Simon, who is a lawyer at Simon Greenstone Panatier, added that:
The defendants’ old saw – that this science is uncertain and unproven – will fail.
These defendants include the world’s biggest energy interests: ExxonMobil, Shell, and Chevron to name a few, but also the American Petroleum Institute, and the consultancy firm McKinsey & Company.
Multnomah County, which encompasses the state’s biggest city Portland, is seeking the sum for past and future damages. It will also use any money for a fund to “climatise” its infrastructure in preparation for a future of frequent and intense heatwaves, droughts, and wildfires.
Its suit, filed in late June, alleges the county suffered 69 deaths, extensive property damage, and significant expenditure of public money as a result of the 2021 heat wave.
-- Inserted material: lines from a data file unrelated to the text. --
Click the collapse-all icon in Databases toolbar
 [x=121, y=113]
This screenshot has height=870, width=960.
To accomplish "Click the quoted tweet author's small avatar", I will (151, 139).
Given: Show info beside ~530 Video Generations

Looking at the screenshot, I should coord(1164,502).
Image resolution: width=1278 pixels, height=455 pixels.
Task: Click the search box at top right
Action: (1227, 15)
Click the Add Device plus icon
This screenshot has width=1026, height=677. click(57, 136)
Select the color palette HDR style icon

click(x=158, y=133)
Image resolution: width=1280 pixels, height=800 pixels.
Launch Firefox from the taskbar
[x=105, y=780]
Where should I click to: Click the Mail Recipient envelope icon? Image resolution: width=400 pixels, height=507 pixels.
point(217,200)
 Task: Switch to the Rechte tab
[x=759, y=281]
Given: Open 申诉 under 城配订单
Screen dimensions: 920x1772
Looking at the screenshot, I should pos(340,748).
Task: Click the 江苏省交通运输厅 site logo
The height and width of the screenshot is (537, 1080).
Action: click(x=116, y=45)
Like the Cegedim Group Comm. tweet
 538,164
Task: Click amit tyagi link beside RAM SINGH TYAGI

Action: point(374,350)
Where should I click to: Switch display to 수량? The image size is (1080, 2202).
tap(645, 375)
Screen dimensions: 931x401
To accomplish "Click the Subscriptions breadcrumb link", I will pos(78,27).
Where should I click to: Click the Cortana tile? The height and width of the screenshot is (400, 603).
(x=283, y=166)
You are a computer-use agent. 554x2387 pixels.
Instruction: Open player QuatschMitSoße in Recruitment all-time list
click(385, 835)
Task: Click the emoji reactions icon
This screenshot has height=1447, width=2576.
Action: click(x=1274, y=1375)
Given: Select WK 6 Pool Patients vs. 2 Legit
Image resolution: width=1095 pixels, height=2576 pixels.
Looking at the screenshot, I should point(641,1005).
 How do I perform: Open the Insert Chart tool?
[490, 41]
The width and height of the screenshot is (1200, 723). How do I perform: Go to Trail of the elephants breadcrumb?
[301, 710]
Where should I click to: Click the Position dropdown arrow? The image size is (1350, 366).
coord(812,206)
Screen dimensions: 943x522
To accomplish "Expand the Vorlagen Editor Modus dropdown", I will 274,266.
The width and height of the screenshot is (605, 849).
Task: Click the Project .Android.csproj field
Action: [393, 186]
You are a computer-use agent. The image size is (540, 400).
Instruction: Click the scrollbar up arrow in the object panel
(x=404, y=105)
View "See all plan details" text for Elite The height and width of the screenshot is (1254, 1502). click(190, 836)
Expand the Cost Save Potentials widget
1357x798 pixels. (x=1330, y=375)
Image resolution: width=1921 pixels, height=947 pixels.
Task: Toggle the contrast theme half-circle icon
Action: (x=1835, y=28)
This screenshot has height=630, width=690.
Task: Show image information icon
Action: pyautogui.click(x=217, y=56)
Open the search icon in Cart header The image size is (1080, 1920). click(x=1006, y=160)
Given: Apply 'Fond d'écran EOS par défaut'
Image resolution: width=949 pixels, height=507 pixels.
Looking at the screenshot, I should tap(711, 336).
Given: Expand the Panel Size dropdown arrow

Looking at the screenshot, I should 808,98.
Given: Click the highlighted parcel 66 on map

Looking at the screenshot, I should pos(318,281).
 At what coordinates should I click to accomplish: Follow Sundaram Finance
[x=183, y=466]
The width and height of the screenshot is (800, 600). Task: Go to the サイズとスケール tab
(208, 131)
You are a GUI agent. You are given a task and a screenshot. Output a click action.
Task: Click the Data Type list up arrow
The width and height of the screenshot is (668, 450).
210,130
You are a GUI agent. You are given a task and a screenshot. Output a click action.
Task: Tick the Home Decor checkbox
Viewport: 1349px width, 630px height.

This saw it suffer in temperatures up to 46.7°c.
A peer-reviewed analysis by the World Weather Attribution group said the phenomenon would have been “virtually impossible” without human-caused climate change.
Explosion of cases
The case is the latest in a wave of litigation that began around 2017 in the US, the world’s biggest economy, responsible for the greatest share of accumulated global carbon emissions.
The Center for Climate Integrity tracks cases such as Multnomah County’s one. It found that more than 40 cities, counties, and states across the US are suing fossil fuel interests over climate change impacts as well as campaigns of disinformation spanning decades.
“We’re at a really important moment,” Delta Merner, lead for the Science Hub for Climate Litigation at the Union of Concerned Scientists, told AFP.
The oil and gas industry has been fighting for years to keep these cases out of state courts, where she argues they belong – because the harms of global warming differ from place to place.
Florida experiences more intense hurricanes, for example, while California has worsening wildfires.
Federalisation
The industry, on the other hand, has sought to characterise the cases as attempts to regulate emissions and policy, making them a federal matter.
These efforts at federalisation received blows in April and May. The Supreme Court declined to hear appeals by oil companies against appearing in state courts. This meant the cases can now start to be heard on their merits.
These cases are distinct from a trial that concluded in Montana, where a group of young people say the western state violated their state constitutional rights to a clean and healthy environment.
They are not seeking damages, but rather a judgment declaring as unconstitutional regulations that allow state agencies to ignore climate impacts when making permitting decisions for fossil fuel development. That trial is now awaiting a verdict.
Parallels with opioid settlements
Beyond the jurisdictional debate, the fossil fuel industry and its advocates contend that their products are lawful and have helped grow the economy and raise standards of living.
Chevron’s legal counsel Theodore Boutrous told AFP:
The federal Constitution bars these novel, baseless claims that target one industry and group of companies engaged in lawful activity that provides tremendous benefits to society.
Simon argued there’s nothing novel about their legal arguments:
In opioid litigation, we never contended that there was no appropriate medical use for prescription opioids – it’s oversupply.
He contends that case is the same for fossil fuel use.
Known harm
Multnomah County’s suit alleges the defendant companies’ own internal documents showed they knew of the environmental harms of their products more than 50 years ago. However, they engaged in deception campaigns that prevented communities from making the best choices.
“This is much closer to an arson case than it is a climate change case,” said the lawyer, who has spent his career doing public health work through the civil justice system.
On the plaintiffs’ side are advances in attribution science, or modeling that helps disentangle the role of climate change from natural weather patterns and climate variability.
Michael Burger, executive director of Columbia Law School’s Sabin Center for Climate Change Law, told AFP that he accepted that policymaking legislation is the best way to ultimately deal with the climate crisis.
But “clearly policymakers have failed to date to adequately address the problem,” leaving communities to “take to the courts to seek justice, where others have failed them.”
Additional reporting via Agence France Presse.